Hence, $p = 3$ or $p = 7$.
If $p = 7$, then taking both sides of $(1)$ modulo $49$, we have $7\varphi^2(c) \equiv 0 \pmod{49} \iff 7 \mid \varphi(c) \iff 7 \mid (q-1)(r-1)$. So one of $q$ or $r$ must be both $1 \pmod{7}$ and $3 \pmod{4}$, which means that one of $q$ or $r$ is $15 \pmod{28}$. Thus, one of $q$ or $r$ must be at least $43$. So $7\varphi^2(c) \ge 7\left(\frac{6}{7} \cdot \frac{42}{43} \cdot \frac{2}{3}\right)^2 c^2 = \frac{4032}{1849}c^2 > \frac{13}{6}c^2$ and $11\varphi^2(d) = 11\left(\frac{6}{7}\right)^2 d^2= \frac{396}{49}d^2 > 8d^2$. Then $7\varphi^2(c) - \varphi(cd) + 11\varphi^2(d) > \frac{13}{6}c^2 + 8d^2 - cd = 2(c^2 + d^2) + \left(\frac{\sqrt{6}}{6}c - \sqrt{6}d\right)^2 + cd > 2(c^2 + d^2)$, which is in contradiction with $(1)$.
Thus, $p = 3$.
If $q, r \ge 11$, then note that $\frac{13}{2}\varphi^2(c) \ge \frac{13}{2}\left(\frac{2}{3} \cdot \frac{10}{11} \cdot \frac{18}{19}\right)^2 c^2= \frac{93600}{43681}c^2 > 2c^2$ and $11\varphi^2(d) = 11\left(\frac{2}{3}\right)^2 d^2 = \frac{44}{9}d^2 > 4d^2$. Also note that $\varphi(c)d = \left(\frac{p-1}{p} \cdot \frac{q-1}{q} \cdot \frac{r-1}{r}\right)cd = \varphi(cd)$. So $7\varphi^2(c) - \varphi(cd) + 11\varphi^2(d) > \frac{13}{2}\varphi^2(c)+\frac{1}{2}\varphi^2(c) - \varphi(c)d + 11\varphi^2(d) > 2c^2 + 4d^2 + \frac{1}{2}\varphi^2(c) - \varphi(c)d = 2(c^2 + d^2) + \left(\frac{\sqrt{2}}{2}\varphi(c) - \sqrt{2}d\right)^2 + \varphi(c)d > 2(c^2 + d^2)$, which is in contradiction with $(1)$.

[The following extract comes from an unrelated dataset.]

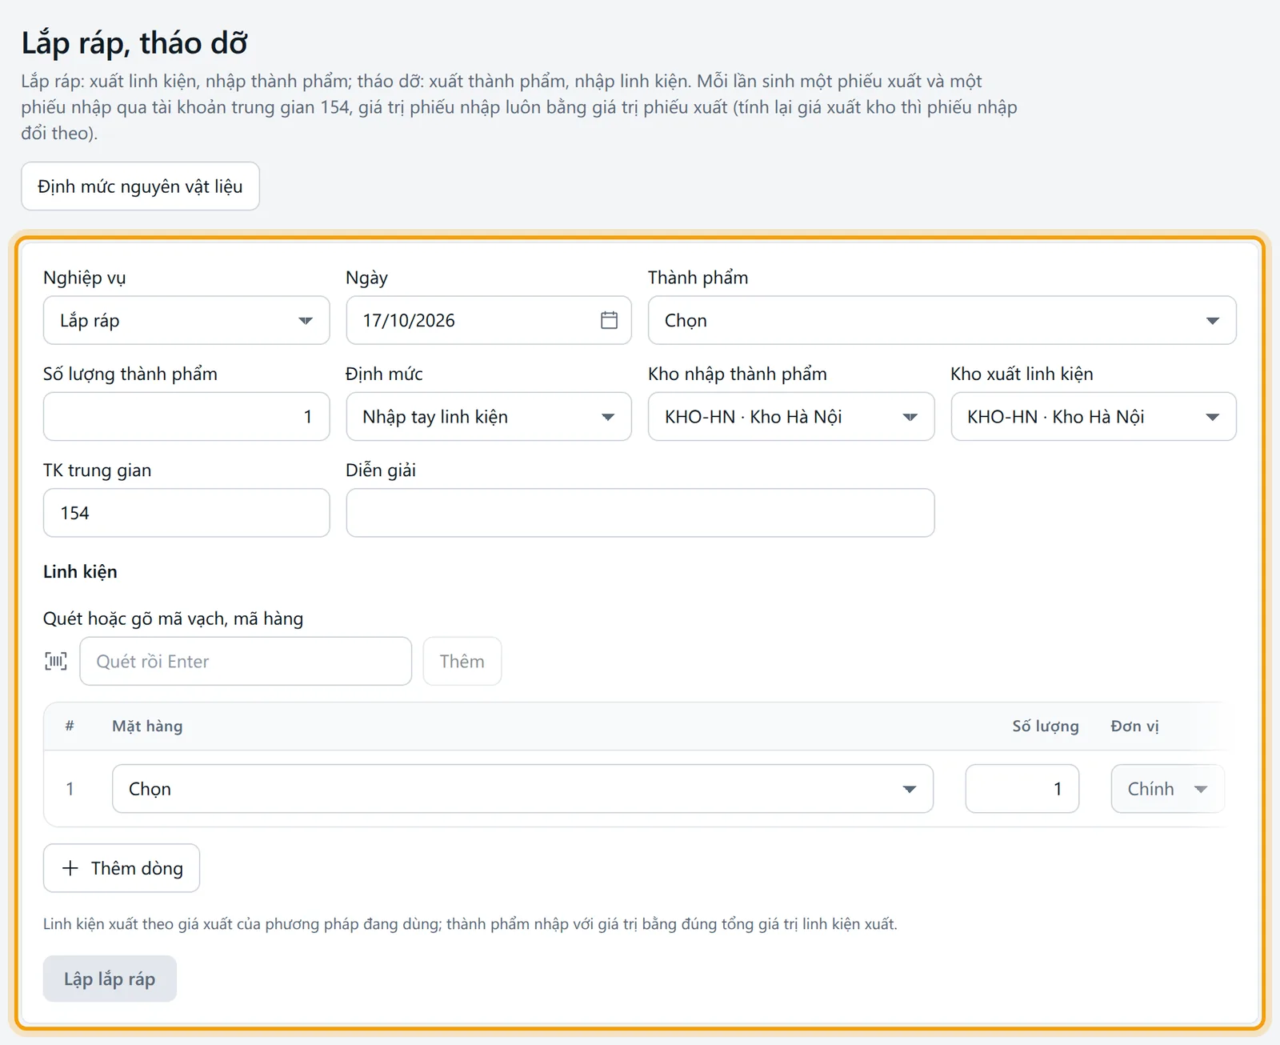Click the Thành phẩm dropdown arrow
Image resolution: width=1280 pixels, height=1045 pixels.
point(1212,321)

Thus, one of $q$ or $r$ must be $7$. WLOG let $q = 7$. Then $c = 3 \cdot 7^y \cdot r^z$ for some positive integers $y, z$.

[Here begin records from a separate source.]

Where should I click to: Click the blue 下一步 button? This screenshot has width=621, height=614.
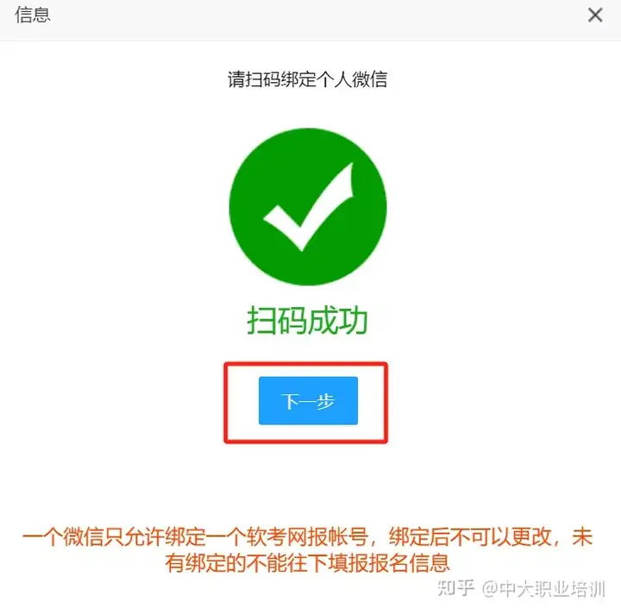click(308, 401)
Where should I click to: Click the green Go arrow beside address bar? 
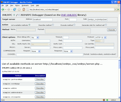[118, 9]
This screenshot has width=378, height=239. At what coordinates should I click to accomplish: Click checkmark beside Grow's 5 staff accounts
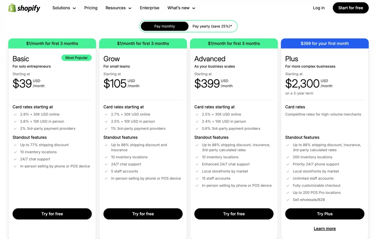(106, 172)
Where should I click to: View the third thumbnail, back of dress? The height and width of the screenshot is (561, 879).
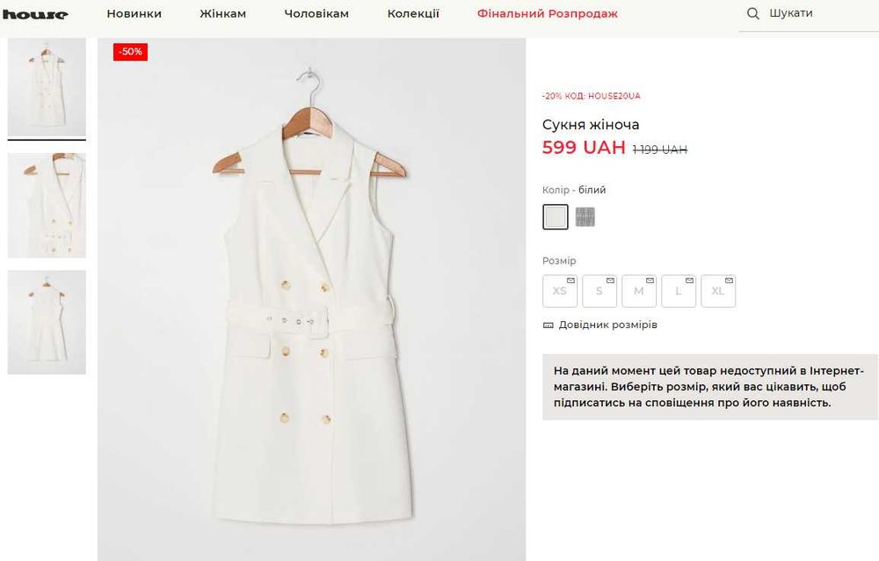click(47, 322)
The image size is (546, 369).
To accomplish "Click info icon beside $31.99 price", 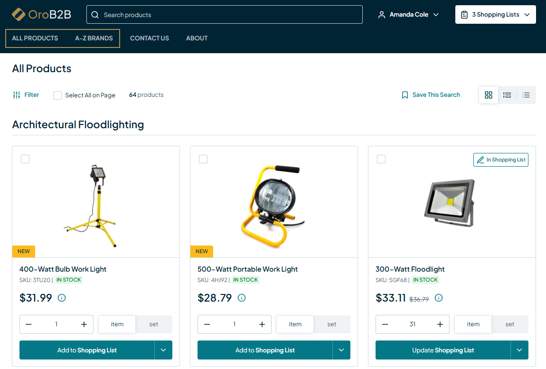I will 62,298.
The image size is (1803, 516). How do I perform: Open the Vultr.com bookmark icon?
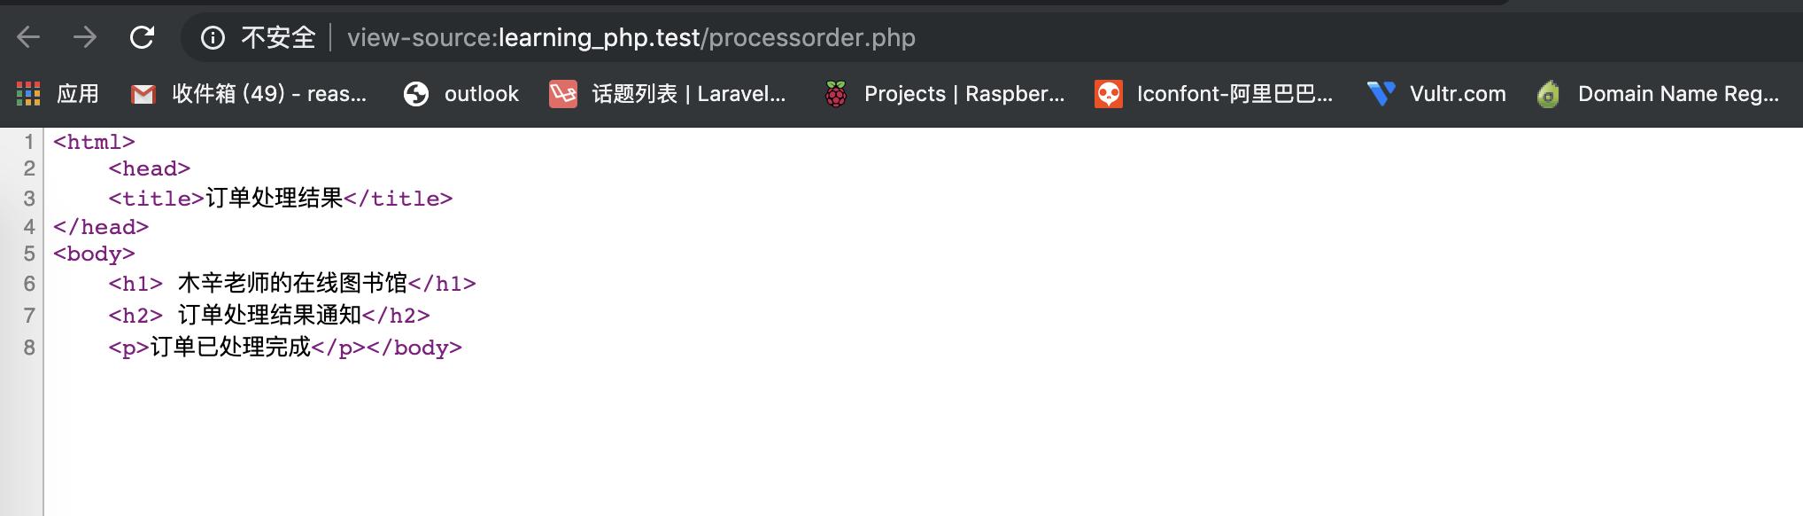pos(1378,93)
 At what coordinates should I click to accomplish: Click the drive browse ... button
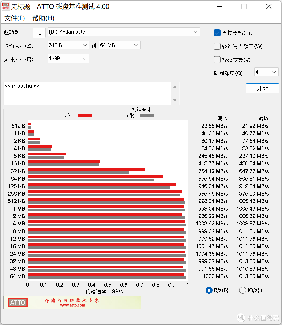coord(39,33)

If $x \ge 3$, then $27 \mid \varphi(cd), \varphi^2(d), 2d^2$. Taking both sides of $(1)$ modulo $27$, we have $7\varphi^2(c) \equiv 2c^2 \pmod{27} \iff 144 \cdot 7^{2y-1} \cdot (r-1)^2 \cdot r^{2z-2} \equiv 18 \cdot 7^{2y} \cdot r^{2z} \pmod{27} \iff 72(r-1)^2 \equiv 63r^2 \pmod{27} \iff 8(r-1)^2 \equiv 7r^2 \pmod{3} \iff r^2 - 16r + 8 \equiv 0 \pmod{3} \iff (r - 8)^2 \equiv 56 \equiv 2 \pmod{3}$, which is impossible.

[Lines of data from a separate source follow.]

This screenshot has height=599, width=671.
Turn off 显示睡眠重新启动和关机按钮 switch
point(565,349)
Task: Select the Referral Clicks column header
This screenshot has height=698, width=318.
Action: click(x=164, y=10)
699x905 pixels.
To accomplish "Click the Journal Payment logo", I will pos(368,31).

Hence, $x = 2$, and $d = 9$.
Plugging $c = 3 \cdot 7^y \cdot r^z$ and $d = 9$ into $(1)$, we get $$144 \cdot 7^{2y-1} \cdot (r-1)^2 \cdot r^{2z-2} - 108 \cdot 7^{y-1} \cdot (r-1) \cdot r^{z-1} + 396 = 18 \cdot 7^{2y} \cdot r^{2z} + 162$$$$8 \cdot 7^{2y-1} \cdot (r-1)^2 \cdot r^{2z-2} - 6 \cdot 7^{y-1} \cdot (r-1) \cdot r^{z-1} + 13 = 7^{2y} \cdot r^{2z}$$If $y \ge 2$, then $7 \mid 13$, contradiction. Hence, $y = 1$. Plugging this in, $$56(r-1)^2 r^{2z-2} - 6(r-1)r^{z-1} + 13 = 49 \cdot r^{2z}$$If $z \ge 2$, then $r \mid 13 \implies r = 13$. However, $r \equiv 3 \pmod{4}$, contradiction. Hence, $z = 1$. Plugging this in, $$56(r-1)^2 - 6(r-1) + 13 = 49r^2$$$$7r^2 - 118r + 75 = 0$$Note that the discriminant $118^2 - 4 \cdot 7 \cdot 75 = 11824$, and $108^2 < 11824 < 109^2$, so the discriminant is not a perfect square. Hence, the quadratic equation has no integer solutions.
Therefore, there are no solutions where $d = p^x$ where $x \ge 2$.
Thus, there are no solutions to this subsubcase.
Thus, the only solution to this subcase is $(c, d) = (15, 3)$.
Thus, the only solution to this case is $(a, b) = (2c, 2d) = (2 \cdot 15, 2 \cdot 3) = (30, 6)$.
Therefore, the only solution such that $\nu_p (gcd(a, b)) \le 1$ for all primes $p$ is $(a, b) = (30, 6)$. Note that if $(a, b)$ is a solution and if a prime $p$ divides both $a$ and $b$, then $(ap, bp)$ is also a solution. Since the only primes that divide both $30$ and $6$ are $2$ and $3$, all solutions to the equation can be expressed in the form $\boxed{(30 \cdot 2^x \cdot 3^y, 6 \cdot 2^x \cdot 3^y)}$, where $x$ and $y$ are nonnegative integers.